The Talking Politics column with Calderdale Council leader Tim Swift

Hope: Politicians, including Jeremy Corbyn, want kinder politics.
Hope: Politicians, including Jeremy Corbyn, want kinder politics.

Two years ago, council colleagues went out and talked to people all across the community about their hopes and aspirations.

From this, we agreed together our Vision 2024: our shared understanding, built around the five key themes – enterprise and talent, kindness and resilience, and diversity – that sum up the kind of place we believe Calderdale should be, based on what we heard people tell us reflects the strengths of our community today.

Councillor Tim Swift (Labour), 'Leader of Calderdale Council.

Councillor Tim Swift (Labour), 'Leader of Calderdale Council.

One of those words was ‘kindness’.

I believe more and more that this is becoming the most important part of the vision.

Now, for readers thinking this is some sort of wishy-washy public sector idealism, let me explain that some of the strongest arguments for including kindness as one of the core values came from the private sector.

But surely, I hear others say, business and kindness don’t mix?

Well, John Timpson from the national Timpson’s retail chain would disagree.

“I’ve discovered that the right way to run a business is through kindness”, he said in 2019. “If you’re good to people then it’s good for business.”

And his son, who now runs the business, added in 2019 “Don’t focus on profit. Focus on kindness and love”.

Our divided politics

There is not much sign of kindness around in our politics right now, here or abroad.

Politicians as far apart as George W Bush and Jeremy Corbyn at various times may have called for a ‘kinder, gentler politics’ but right now, in our divided and polarised political debates, it seems like a very distant dream.

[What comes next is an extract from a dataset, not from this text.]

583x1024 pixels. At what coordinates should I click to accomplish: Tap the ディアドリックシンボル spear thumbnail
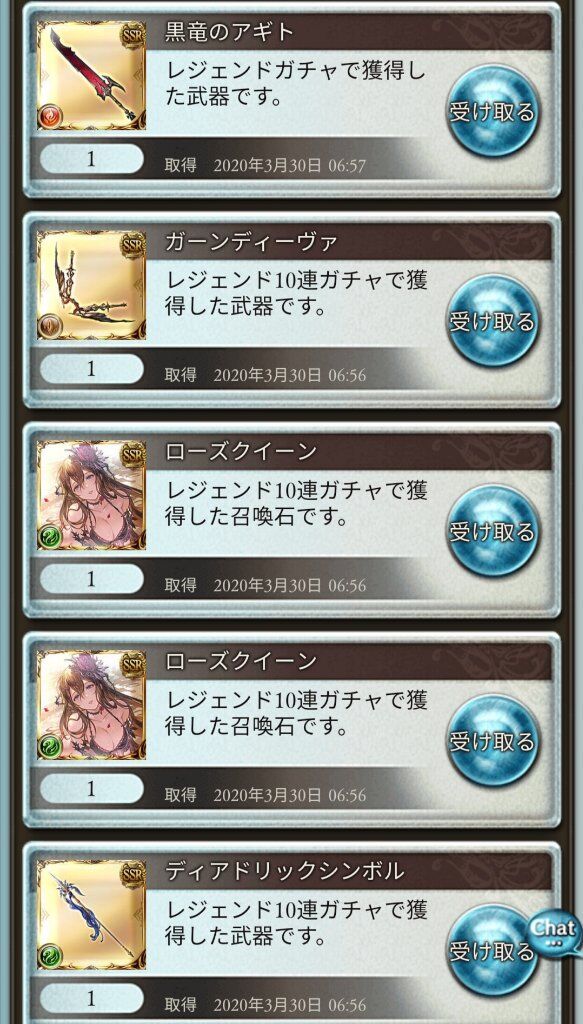tap(91, 916)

And the divisive national discourse is now reflected in a situation where increasing numbers of politicians from all sides are genuinely fearful for their safety as the number of serious threats of violence against MPs and others in public life continues to grow.

Some people would point out that of course there’s been a long history of politicians making dramatic and frankly offensive statements about those in other parties.

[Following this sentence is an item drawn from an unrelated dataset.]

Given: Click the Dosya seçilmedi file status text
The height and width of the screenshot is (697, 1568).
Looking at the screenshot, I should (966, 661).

Whether it was Churchill in 1945 with his comments implying Labour would introduce ‘some form of Gestapo’ or Nye Bevan saying he considered the Tories to be ‘lower than vermin’, it’s clearly a myth to imagine that there was some form of ‘golden age’ of civility in politics.

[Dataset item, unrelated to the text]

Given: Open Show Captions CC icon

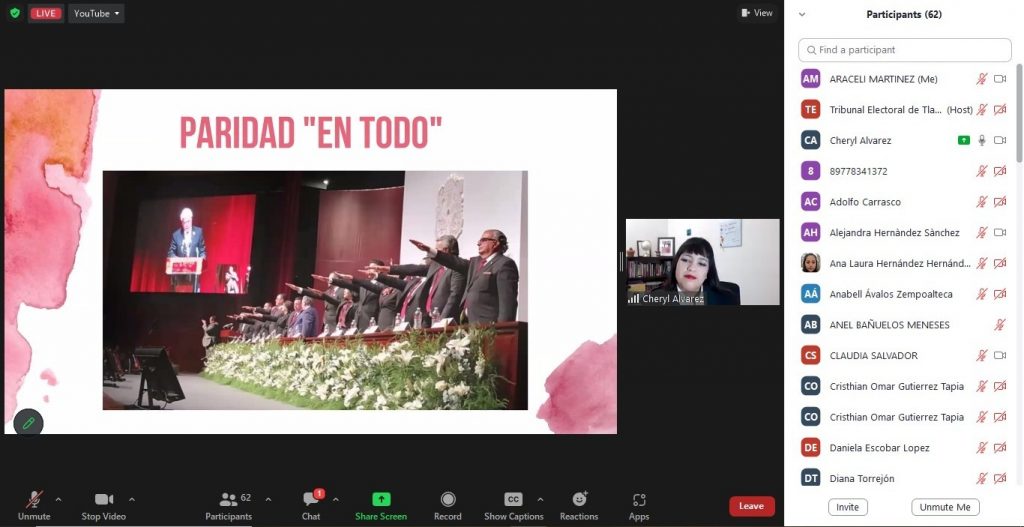Looking at the screenshot, I should (x=513, y=499).
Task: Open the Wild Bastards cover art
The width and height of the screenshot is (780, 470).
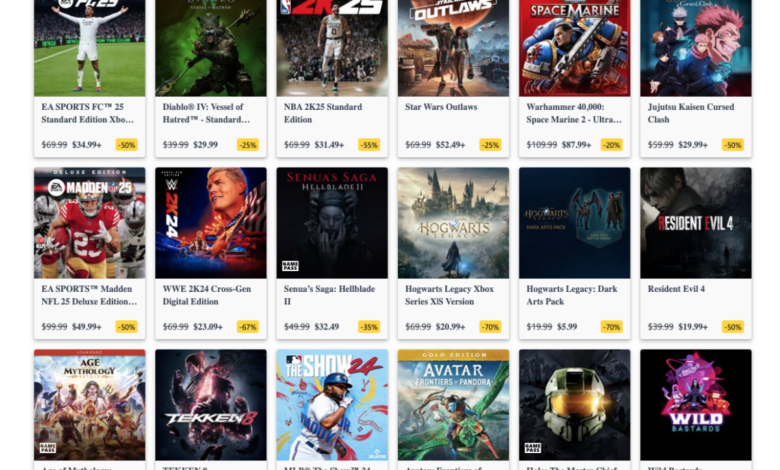Action: pos(695,405)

But I do believe there is something particularly dangerous about today’s combination of inflammatory language by leaders, repeated inflammatory headlines in some national newspapers, and the barely moderated world of social media where it’s hard to distinguish the ill-considered post of the angry but harmless hothead from the genuine and seriously dangerous threats.

Surely in this climate, it is time that we all, from lowly councillor to Prime Minister, from resident posting on Facebook to the leader writers of the grandest national newspaper, start to think a bit more carefully about the language and manner in which we chose to voice our strongly held convictions.

It’s possible to disagree respectfully.

It’s time we regained that lost art.